Real Flight-Vehicle Effects
The infinitely thin flat plate is the canonical configuration of boundary-layer theory and also of stability and transition research. Basic concepts and fundamental results are gained with and for the boundary-layer flow over it. However, we have seen in Section 7.2 that on real configurations, which first of all have finite length and volume, boundary-layer flow is influenced by a number of effects, which are not present in planar boundary layers on the flat plate. Regarding stability and transition, the situation is similar.
At CAV – and RV-configurations large flow portions exist, which are only weakly three-dimensional, see, e. g., the computed skin-friction line patterns in Figs. 7.8, 7.9, and 9.5. At such configurations appreciable three – dimensionality of the boundary layer is found usually only at blunt noses and leading edges, and at attachment and separation lines, see also .
This holds also for possible CAV’s with conical shape and for configurations, where the upper and the side faces are aligned with the free-stream flow (free-stream surfaces), and the lower side is a fully integrated ramp-like lift and propulsion surface, see, e. g., . The lower sides of such, typically slender configurations exhibit more or less parallel flow between the primary attachment lines, Fig. 7.8. This is necessary—for airbreathing vehicles—in order to obtain an optimum inlet onset flow . Of course on axisymmetric configurations at angle of attack and on spinning configurations the attached viscous flow is fully three-dimensional.

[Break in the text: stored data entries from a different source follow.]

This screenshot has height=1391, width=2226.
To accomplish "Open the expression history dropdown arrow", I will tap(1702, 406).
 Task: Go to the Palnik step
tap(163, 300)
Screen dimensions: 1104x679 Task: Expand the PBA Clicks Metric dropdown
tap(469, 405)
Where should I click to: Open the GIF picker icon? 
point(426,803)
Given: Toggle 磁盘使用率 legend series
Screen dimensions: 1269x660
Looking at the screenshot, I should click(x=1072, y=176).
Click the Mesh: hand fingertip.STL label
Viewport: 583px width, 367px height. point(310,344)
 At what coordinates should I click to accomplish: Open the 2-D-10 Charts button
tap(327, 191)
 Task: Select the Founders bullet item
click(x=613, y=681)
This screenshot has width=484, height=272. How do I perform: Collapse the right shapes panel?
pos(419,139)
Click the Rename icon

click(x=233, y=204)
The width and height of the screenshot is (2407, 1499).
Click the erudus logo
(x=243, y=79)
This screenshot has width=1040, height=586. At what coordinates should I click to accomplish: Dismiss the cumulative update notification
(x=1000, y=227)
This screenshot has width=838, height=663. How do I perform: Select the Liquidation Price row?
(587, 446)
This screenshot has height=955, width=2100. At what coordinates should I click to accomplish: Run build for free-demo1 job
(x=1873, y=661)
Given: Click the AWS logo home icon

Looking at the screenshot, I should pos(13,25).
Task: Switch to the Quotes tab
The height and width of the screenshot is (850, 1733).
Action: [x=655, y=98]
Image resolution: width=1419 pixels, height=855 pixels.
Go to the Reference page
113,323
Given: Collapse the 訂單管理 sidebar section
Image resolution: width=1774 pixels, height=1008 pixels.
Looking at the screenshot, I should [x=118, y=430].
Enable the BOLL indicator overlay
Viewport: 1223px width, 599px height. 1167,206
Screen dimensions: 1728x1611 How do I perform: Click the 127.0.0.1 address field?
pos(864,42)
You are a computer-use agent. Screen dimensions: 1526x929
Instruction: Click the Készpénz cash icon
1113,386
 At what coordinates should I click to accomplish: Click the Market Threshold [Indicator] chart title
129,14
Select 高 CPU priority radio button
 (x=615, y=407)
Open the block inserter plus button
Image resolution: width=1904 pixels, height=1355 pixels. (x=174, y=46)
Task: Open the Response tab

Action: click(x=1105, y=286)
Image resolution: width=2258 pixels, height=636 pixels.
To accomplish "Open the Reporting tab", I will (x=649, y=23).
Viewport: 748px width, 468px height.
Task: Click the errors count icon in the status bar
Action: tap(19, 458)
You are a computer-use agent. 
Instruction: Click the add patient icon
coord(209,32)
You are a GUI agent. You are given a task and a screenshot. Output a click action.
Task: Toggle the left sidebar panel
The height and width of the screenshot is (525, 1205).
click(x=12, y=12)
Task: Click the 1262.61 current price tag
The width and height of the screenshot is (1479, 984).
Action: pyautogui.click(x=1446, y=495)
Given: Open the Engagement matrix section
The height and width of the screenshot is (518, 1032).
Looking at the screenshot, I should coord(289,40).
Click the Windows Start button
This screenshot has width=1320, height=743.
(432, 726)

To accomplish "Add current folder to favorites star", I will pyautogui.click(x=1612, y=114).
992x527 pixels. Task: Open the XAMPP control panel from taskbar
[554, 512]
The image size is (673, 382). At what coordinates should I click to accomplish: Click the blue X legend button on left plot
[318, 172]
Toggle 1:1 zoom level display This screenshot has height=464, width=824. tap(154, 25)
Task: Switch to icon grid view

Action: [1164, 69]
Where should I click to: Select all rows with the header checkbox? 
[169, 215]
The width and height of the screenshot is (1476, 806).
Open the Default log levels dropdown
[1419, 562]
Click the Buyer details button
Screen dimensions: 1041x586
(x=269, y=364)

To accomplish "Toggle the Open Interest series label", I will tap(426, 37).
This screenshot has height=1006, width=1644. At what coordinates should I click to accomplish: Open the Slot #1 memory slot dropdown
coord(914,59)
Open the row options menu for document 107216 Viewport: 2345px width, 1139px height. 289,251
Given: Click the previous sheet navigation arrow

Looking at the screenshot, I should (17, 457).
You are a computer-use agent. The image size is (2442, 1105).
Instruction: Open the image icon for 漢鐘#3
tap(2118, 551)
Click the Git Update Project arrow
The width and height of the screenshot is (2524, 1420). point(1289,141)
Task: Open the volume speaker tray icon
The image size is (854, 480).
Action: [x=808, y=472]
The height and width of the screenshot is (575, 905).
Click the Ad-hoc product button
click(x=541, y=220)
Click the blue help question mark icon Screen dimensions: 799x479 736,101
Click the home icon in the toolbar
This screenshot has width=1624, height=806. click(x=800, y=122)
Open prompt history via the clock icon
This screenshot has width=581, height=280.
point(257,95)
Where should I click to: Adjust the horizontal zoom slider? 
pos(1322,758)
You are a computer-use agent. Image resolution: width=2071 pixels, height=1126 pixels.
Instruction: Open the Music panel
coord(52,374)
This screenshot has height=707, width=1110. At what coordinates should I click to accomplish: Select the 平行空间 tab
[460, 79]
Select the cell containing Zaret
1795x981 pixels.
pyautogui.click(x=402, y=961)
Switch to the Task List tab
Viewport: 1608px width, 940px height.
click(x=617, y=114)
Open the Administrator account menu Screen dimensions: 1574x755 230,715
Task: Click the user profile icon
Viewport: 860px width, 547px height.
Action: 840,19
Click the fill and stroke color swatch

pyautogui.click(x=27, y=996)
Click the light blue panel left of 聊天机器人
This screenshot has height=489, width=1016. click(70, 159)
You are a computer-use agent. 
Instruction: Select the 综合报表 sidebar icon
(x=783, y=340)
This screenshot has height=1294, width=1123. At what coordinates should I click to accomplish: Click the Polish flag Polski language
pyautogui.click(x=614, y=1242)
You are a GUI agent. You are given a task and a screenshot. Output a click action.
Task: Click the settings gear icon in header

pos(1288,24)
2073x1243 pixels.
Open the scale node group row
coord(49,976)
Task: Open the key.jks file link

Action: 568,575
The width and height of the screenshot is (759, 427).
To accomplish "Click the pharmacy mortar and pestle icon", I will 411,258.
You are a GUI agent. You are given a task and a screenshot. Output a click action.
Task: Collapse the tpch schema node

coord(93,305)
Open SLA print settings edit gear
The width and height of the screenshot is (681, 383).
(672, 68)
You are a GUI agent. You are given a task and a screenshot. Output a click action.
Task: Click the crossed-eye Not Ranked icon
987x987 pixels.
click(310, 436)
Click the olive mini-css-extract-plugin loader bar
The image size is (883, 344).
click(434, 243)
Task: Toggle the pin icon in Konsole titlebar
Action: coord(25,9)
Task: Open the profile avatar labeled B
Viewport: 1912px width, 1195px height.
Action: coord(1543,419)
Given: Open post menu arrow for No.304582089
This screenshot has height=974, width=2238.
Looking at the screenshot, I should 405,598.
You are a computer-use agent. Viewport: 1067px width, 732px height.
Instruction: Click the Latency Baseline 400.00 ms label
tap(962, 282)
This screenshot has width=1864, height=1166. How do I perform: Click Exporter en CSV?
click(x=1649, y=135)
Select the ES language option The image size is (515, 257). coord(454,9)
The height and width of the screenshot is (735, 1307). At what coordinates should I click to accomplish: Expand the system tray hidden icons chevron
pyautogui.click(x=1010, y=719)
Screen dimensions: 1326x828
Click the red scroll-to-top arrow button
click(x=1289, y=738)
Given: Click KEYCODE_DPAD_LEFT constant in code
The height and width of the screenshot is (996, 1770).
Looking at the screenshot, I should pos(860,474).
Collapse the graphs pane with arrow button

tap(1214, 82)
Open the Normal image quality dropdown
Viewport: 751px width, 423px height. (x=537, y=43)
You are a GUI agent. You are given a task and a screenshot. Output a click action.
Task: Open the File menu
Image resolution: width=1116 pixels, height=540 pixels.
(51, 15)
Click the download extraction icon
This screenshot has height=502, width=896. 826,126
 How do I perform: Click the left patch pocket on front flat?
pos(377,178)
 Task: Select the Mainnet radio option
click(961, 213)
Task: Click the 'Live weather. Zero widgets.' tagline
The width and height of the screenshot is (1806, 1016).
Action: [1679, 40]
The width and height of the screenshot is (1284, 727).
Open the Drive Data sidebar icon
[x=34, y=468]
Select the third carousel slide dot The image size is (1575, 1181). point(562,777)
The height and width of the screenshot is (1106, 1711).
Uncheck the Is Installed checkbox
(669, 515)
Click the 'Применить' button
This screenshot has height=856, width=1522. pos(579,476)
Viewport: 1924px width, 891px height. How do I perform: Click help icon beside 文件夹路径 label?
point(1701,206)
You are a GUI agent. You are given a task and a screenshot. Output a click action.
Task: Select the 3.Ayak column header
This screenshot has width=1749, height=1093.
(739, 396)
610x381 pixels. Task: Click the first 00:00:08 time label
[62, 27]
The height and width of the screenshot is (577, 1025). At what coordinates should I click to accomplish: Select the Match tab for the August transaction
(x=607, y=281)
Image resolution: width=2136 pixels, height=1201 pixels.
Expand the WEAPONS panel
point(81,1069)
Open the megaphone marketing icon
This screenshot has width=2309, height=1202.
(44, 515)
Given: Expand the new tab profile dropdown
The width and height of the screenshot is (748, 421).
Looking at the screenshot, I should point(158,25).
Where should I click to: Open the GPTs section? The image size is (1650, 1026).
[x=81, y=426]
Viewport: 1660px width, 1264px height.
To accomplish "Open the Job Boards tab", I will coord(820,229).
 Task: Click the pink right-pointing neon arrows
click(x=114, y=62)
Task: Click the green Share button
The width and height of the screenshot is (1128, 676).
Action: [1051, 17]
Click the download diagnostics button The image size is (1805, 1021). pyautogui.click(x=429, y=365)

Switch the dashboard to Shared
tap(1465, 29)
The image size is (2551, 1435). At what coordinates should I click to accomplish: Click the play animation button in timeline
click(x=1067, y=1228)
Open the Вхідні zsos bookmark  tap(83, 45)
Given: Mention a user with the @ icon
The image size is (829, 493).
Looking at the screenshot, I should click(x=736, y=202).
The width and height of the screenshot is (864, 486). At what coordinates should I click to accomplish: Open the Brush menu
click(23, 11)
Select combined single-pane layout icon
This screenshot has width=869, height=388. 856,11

In the following sub-sections we discuss shortly—in a descriptive way, in general without giving results of more recent investigations—the influence of the most important real flight-vehicle effects on stability and transition. In Section 8.3 receptivity issues regarding surface and free-stream properties are treated. Other possible real-vehicle effects like noise of the propulsion system transmitted through the airframe and dynamic aeroelastic surface deformations (vibrations, panel flutter) are difficult to assess quantitatively. To comment on them is not possible in the frame of this book.